All of the women, particularly Carole, explain to Luann about how Dorinda is mad about John not being invited. Bethenny, of all people, is the only one generous enough to see that Luann might have a good justification for this behavior. Dorinda is so wound up by her friends and alcohol when Luann finally confronts her that it all goes to hell pretty quickly. Dorinda says, “I don’t want to talk about this on your big night. You were so great and you look so good, I don’t want to talk about how you didn’t invite John but you invited Scott.”
A friend of mine once said, “An evil queen will say, ‘You look like shit,’ but a vicious queen will say, ‘You look amazing, darling!’” Dorinda managed to do both in one sentence. It was one of the meanest things I have ever seen a person do on reality television. What’s even worse is that she does it again. After trashing Luann to her face, Dorinda then turns and says, “Congratulations. You look great. You were amazing. Have a nice night,” like the really vicious queen that she is. I’ve not been Dorinda’s biggest fan all season, but this really did it for me. Even if she was right about Luann inviting John, behaving like that lost her whatever moral imperative she might have had. It’s a common Housewife ailment I like to call Brandi Glanville Syndrome.
Dorinda emerged, blurry eyed, into the cold night on her way out of the party. Bethenny and Carole left later and separately, Bethenny looking a little lost and sad that she had to take her town car home alone. Ramona came next, stampeding with a friend and shouting about how Bethenny had let her down once again. She walked past Tinsley, who was arguing on the phone with Scott before getting in a cab and heading back to that big empty penthouse suite all alone. Sonja, of course, left with some 28-year-old gay dude that she was trying to make out with and he kept saying, “But I’m gay,” as he threw her in the back of a Lyft and climbed in after her. He would wake up the next morning in her basement wearing nothing but his underwear and a Marie Antoinette wig.
The Countess, of course, left last. I can’t say that she was sozzled, but she would be back in rehab before the year was up. She was the last to walk past the black Suburban that was parked in front of the party’s entrance with the rain-spattered window rolled halfway down. A woman looked through the slat out at each of the women, each of them marinating in their own hatreds and disappointments, each of them ruined, in one way or another, forever, but each of them also possessing the one thing she was missing: fame. It was that drug she had chased for so long, that she hated them for. It was one with so few dealers but so many sources.
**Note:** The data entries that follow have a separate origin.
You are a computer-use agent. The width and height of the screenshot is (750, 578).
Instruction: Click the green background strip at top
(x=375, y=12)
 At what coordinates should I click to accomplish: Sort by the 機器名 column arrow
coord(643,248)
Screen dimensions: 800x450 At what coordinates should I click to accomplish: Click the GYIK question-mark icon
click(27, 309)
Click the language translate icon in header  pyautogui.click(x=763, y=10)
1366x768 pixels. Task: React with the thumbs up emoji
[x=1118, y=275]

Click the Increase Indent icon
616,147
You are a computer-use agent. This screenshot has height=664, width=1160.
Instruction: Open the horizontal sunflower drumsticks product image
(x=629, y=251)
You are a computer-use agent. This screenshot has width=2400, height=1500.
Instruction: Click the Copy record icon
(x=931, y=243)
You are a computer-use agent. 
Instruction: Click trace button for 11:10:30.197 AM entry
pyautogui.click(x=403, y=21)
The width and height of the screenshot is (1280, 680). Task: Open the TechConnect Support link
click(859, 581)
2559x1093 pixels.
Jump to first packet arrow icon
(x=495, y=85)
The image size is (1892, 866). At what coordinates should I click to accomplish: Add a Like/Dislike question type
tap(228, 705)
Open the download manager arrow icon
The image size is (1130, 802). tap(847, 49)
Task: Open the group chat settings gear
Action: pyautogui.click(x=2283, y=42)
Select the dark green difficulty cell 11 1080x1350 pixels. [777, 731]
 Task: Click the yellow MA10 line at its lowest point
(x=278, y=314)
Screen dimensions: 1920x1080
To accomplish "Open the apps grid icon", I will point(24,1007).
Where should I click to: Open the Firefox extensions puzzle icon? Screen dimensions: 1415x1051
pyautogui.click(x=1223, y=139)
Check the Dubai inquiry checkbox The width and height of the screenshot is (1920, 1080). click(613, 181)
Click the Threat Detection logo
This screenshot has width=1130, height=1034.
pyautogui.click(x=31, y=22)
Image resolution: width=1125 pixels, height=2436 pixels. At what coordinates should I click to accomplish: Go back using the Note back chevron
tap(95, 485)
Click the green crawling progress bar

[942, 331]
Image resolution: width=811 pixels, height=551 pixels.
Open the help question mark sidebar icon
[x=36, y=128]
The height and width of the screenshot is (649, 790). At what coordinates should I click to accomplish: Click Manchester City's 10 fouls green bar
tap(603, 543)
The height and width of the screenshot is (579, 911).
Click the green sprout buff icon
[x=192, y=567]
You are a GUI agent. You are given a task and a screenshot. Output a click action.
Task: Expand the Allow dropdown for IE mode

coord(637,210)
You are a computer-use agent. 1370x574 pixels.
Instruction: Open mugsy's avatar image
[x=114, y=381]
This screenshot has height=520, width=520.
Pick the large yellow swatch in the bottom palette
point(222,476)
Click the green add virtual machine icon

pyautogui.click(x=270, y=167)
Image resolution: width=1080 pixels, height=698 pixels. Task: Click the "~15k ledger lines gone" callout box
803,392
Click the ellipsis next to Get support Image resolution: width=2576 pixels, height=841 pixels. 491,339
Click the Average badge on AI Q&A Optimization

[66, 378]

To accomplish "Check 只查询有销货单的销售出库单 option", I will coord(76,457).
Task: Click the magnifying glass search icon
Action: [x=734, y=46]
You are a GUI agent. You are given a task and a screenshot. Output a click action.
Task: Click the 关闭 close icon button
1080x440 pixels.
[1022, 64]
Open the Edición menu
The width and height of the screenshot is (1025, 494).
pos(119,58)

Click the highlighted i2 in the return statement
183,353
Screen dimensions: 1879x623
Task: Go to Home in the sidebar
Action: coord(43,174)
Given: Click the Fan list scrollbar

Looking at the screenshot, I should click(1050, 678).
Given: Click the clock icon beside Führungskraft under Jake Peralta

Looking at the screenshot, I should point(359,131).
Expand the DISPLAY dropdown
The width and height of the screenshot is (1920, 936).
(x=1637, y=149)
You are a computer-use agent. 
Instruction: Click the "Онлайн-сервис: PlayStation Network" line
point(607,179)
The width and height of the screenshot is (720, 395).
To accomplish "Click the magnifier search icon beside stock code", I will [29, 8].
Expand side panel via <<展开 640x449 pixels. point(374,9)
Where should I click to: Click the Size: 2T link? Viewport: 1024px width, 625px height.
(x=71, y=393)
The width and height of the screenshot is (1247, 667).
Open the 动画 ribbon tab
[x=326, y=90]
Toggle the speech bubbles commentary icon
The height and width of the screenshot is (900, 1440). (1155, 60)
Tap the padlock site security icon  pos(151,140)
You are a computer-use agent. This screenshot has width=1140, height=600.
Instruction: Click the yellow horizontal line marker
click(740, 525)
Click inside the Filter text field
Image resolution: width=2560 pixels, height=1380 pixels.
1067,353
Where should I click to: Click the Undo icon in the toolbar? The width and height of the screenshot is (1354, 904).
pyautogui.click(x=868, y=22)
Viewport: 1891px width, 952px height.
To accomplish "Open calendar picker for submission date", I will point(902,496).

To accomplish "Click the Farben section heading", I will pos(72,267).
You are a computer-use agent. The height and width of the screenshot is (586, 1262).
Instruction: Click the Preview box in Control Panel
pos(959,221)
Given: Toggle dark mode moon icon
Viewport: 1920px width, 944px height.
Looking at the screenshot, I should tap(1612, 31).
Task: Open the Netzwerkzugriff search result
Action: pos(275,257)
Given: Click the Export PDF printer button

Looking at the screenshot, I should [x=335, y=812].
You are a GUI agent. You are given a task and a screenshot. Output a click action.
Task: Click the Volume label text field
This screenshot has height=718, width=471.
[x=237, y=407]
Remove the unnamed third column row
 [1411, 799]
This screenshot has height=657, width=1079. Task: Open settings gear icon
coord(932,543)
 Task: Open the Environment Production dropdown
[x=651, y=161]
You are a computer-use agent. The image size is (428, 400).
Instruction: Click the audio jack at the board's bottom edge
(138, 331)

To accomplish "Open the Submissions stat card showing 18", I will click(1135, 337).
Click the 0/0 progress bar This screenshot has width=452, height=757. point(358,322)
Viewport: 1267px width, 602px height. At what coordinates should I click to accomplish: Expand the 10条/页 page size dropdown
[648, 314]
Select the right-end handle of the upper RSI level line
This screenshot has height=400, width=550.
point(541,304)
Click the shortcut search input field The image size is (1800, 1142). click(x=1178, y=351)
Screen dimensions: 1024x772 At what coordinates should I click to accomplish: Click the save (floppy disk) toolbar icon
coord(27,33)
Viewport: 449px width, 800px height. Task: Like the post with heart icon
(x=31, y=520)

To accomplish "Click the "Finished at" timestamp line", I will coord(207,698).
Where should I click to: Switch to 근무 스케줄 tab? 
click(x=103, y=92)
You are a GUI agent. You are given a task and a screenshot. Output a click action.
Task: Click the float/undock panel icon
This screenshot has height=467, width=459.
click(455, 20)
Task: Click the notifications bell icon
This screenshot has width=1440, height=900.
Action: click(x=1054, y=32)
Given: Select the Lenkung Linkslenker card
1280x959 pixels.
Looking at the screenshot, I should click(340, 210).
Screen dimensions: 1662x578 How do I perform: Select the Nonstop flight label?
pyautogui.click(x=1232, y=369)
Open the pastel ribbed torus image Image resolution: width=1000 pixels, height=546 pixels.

She had learned a lot this year, however, from loss and tribulation. She thought about her husband, and how he always stood by her, even when her addiction was at its worst. How he would do anything she asked, no matter how craven, no matter how sad. She wished now she hadn’t. She wished she could have been happy with him on the golf course as they carted around not playing very well. That she could have been happy at the beach, the sand blowing on them in the Hamptons as the clouds eclipsed the sky. Even just at the house, curled up with the new season of House of Cards. Bobby loved House of Cards. Now Jill Zarin knew that she didn’t need it any more. She didn’t have to chase it. Her work here was done. She rolled up the window and had the driver take her home. That night she slept the sleep of the blessed and woke up in the morning to see the sunlight pour through her window like it was the last gift her husband will ever give her.